Not to Forget is a 2021 American drama film written and directed by Valerio Zanoli and starring Karen Grassle, Tate Dewey, Kevin Hardesty, Louis Gossett Jr., Tatum O'Neal, George Chakiris, Cloris Leachman and Olympia Dukakis, the latter two in their final film appearances.

Cast
Olympia Dukakis as Judge
Tate Dewey as Chris
Karen Grassle as Melody
Louis Gossett Jr. as Pastor John
Tatum O'Neal as Doctor
Cloris Leachman as Donna
George Chakiris as Bank Manager
Kevin Hardesty as Joe

Release
The film was released in theaters on November 26, 2021.

Reception
The film has a 62% rating on Rotten Tomatoes based on thirteen reviews.

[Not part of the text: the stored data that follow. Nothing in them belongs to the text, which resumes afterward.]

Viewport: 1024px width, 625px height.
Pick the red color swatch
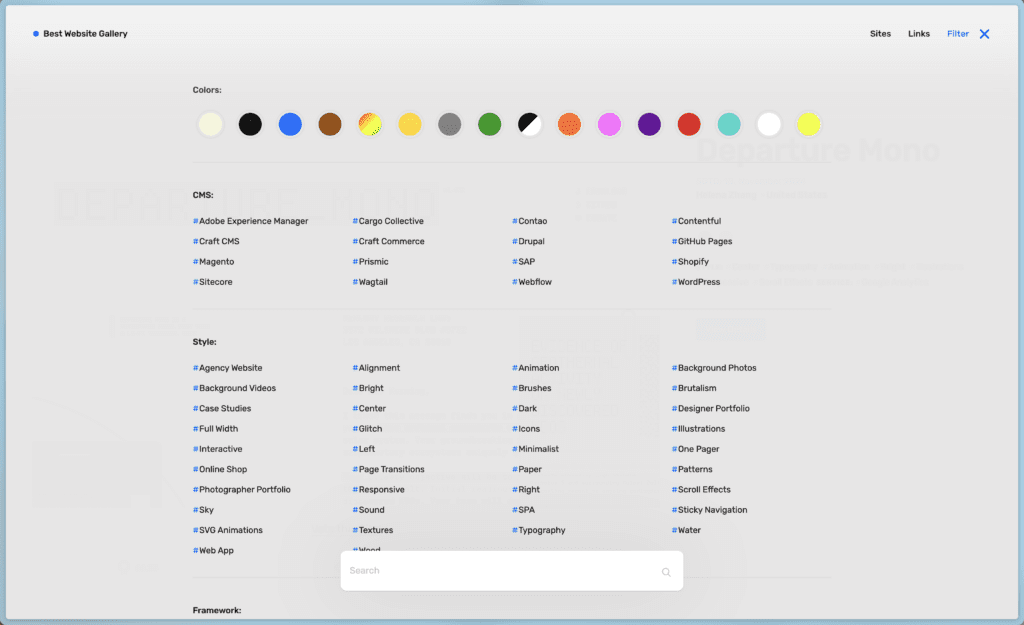(689, 125)
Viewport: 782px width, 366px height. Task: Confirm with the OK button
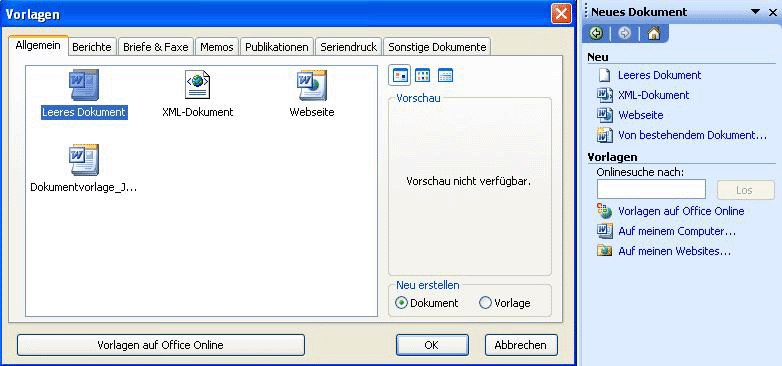(432, 345)
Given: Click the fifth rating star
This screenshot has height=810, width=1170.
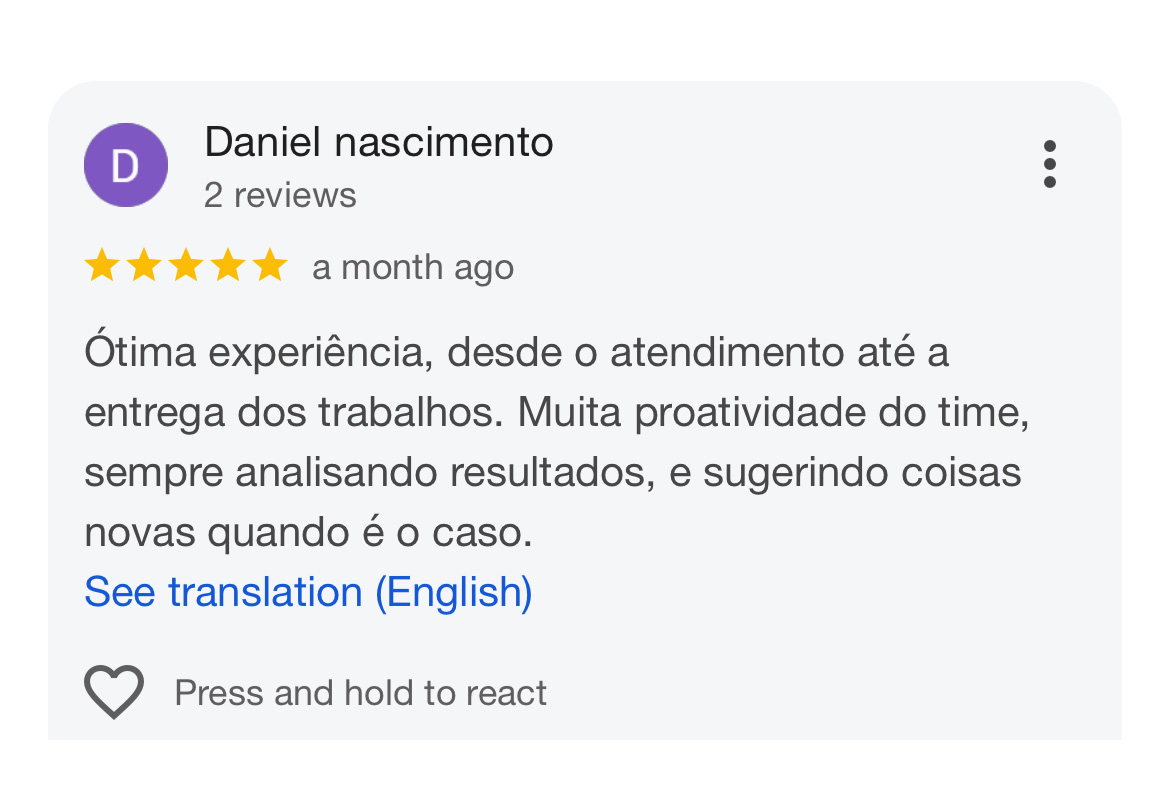Looking at the screenshot, I should point(269,267).
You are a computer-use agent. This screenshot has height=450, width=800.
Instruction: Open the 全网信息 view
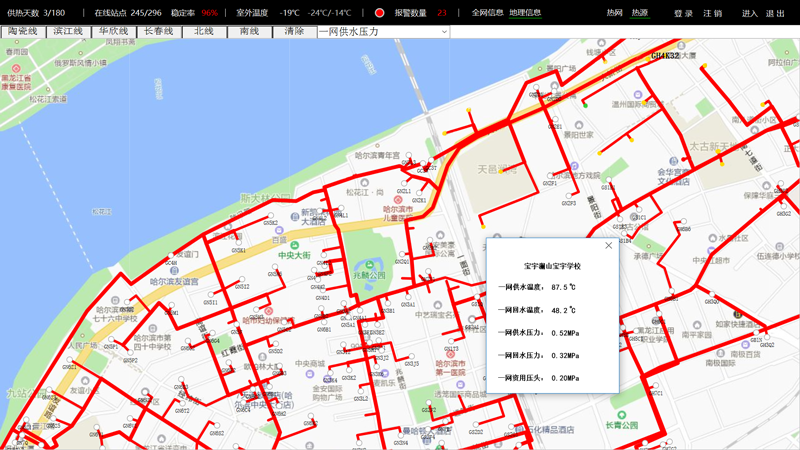(487, 13)
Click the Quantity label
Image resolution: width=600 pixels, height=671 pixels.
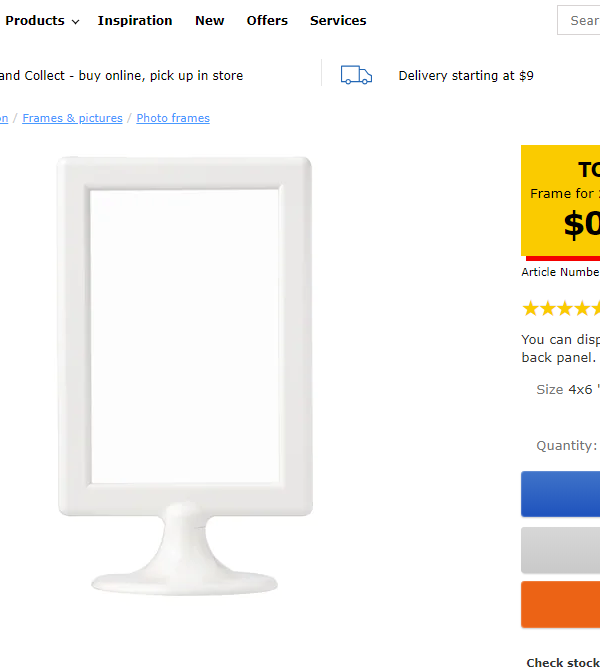point(566,446)
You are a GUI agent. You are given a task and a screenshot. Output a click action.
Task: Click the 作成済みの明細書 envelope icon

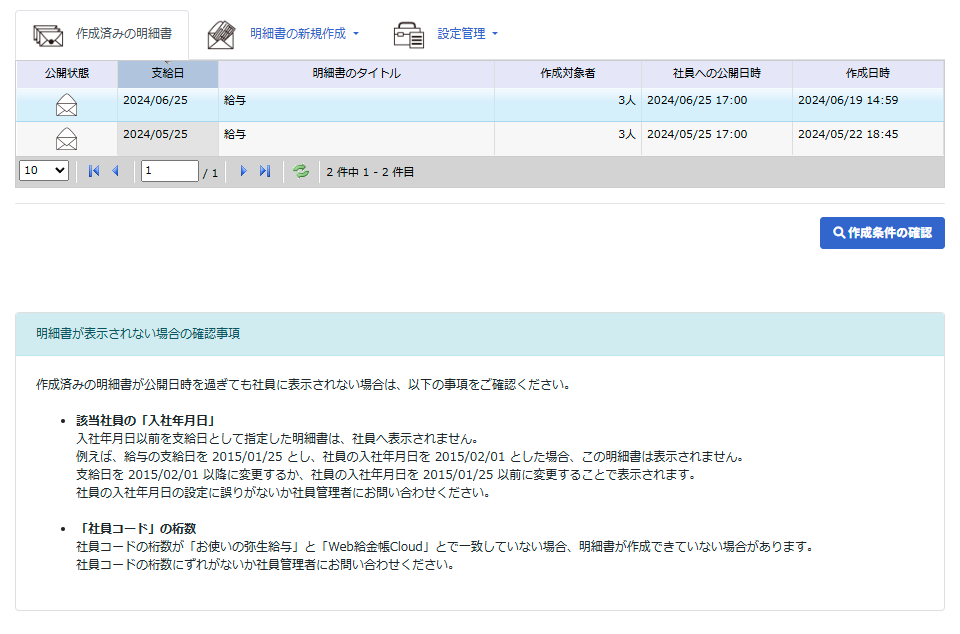48,35
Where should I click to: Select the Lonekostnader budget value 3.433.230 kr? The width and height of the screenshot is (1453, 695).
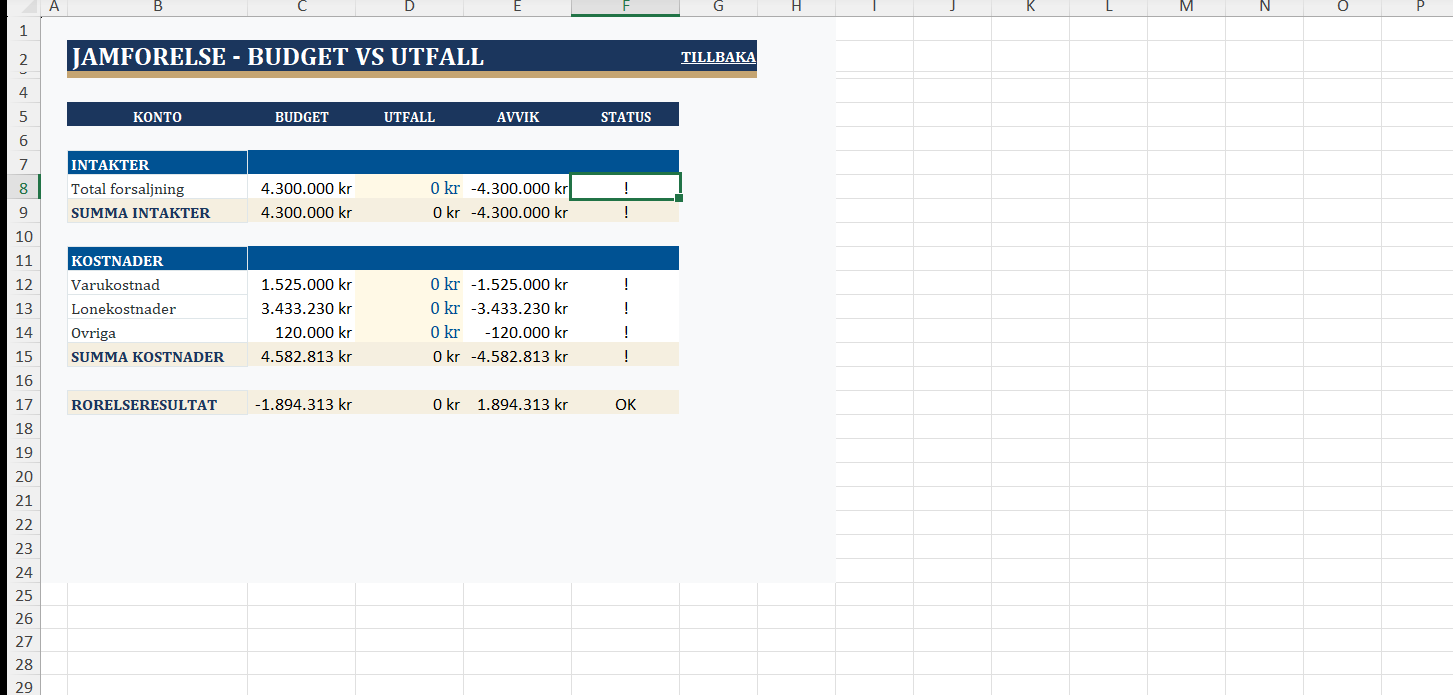[x=302, y=308]
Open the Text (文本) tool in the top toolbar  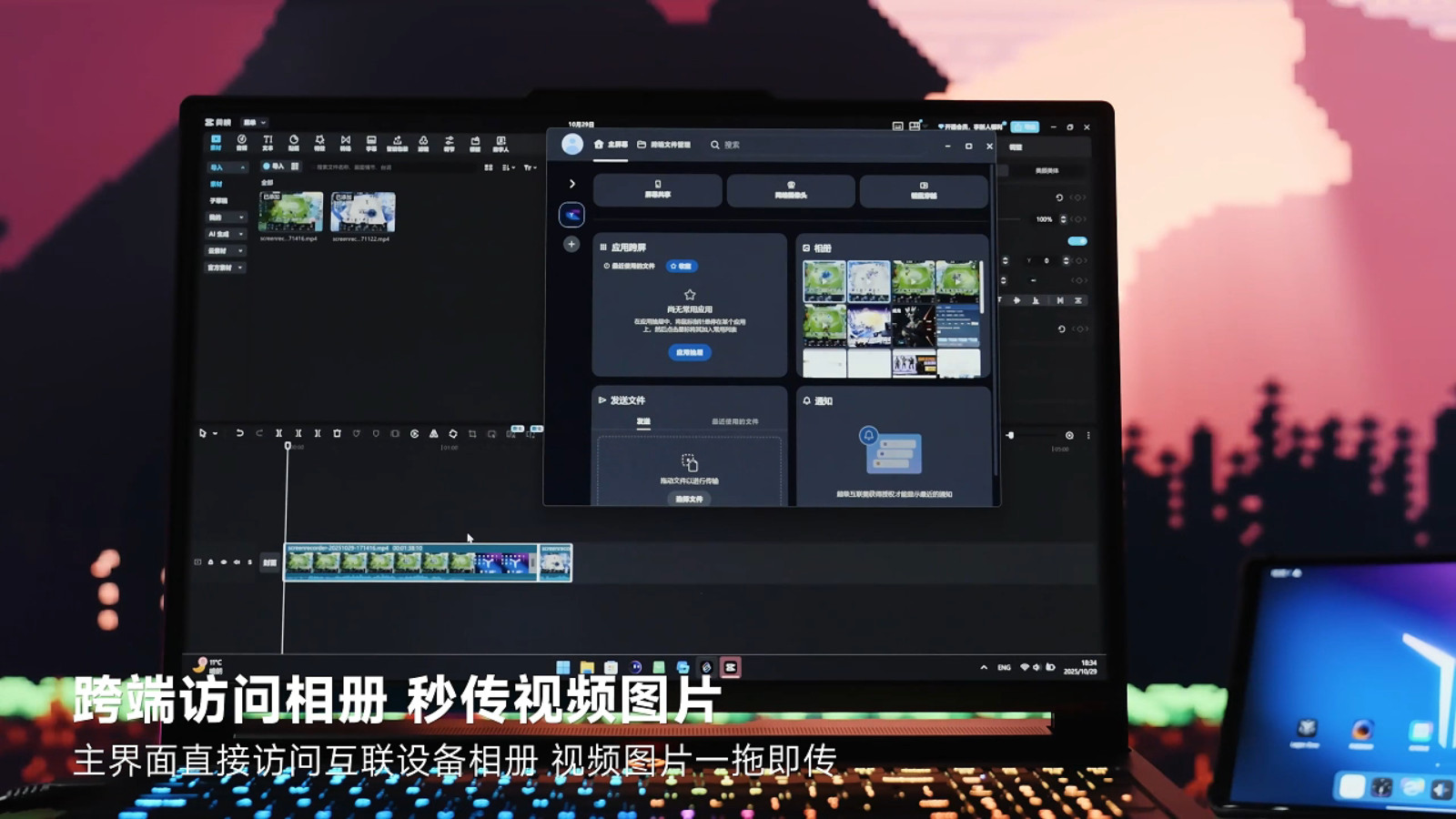(268, 142)
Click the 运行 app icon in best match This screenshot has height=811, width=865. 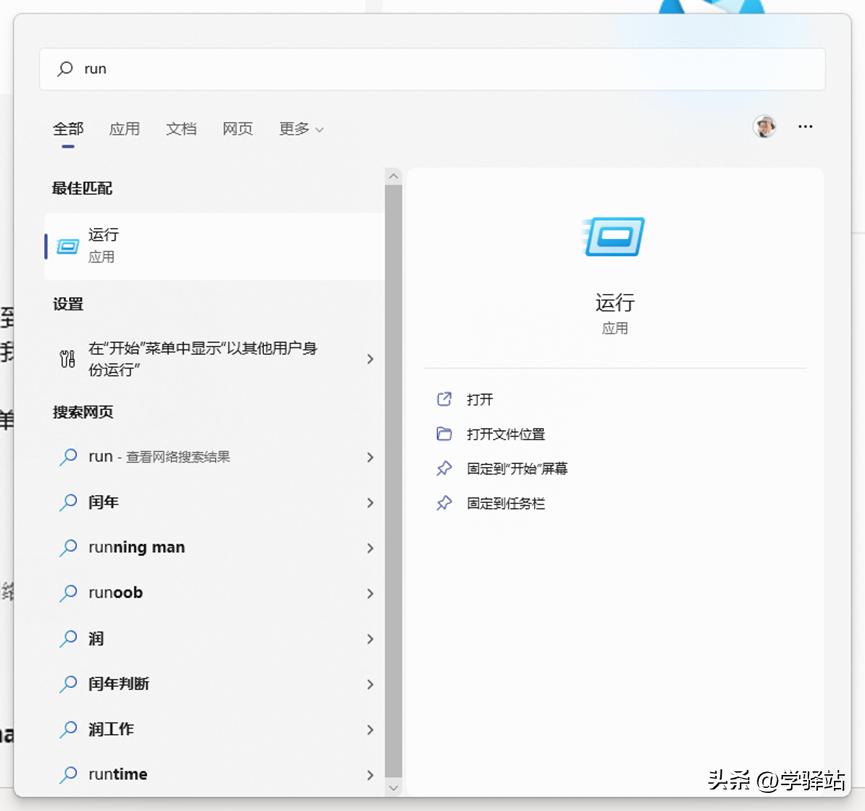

Bob Bloom of the Journal & Courier awarded the film two and a half stars out of four and wrote, "Not to Forget follows a familiar path as it intermingles its faith-based message with a look at the ravages and emotional toll of Alzheimer’s disease."

Tara McNamara of Common Sense Media awarded the film two stars out of five.

Alan Ng of Film Threat rated the film a 7 out of 10 and wrote, "With the proper expectations set, Not to Forget delivers on its promise of light family drama."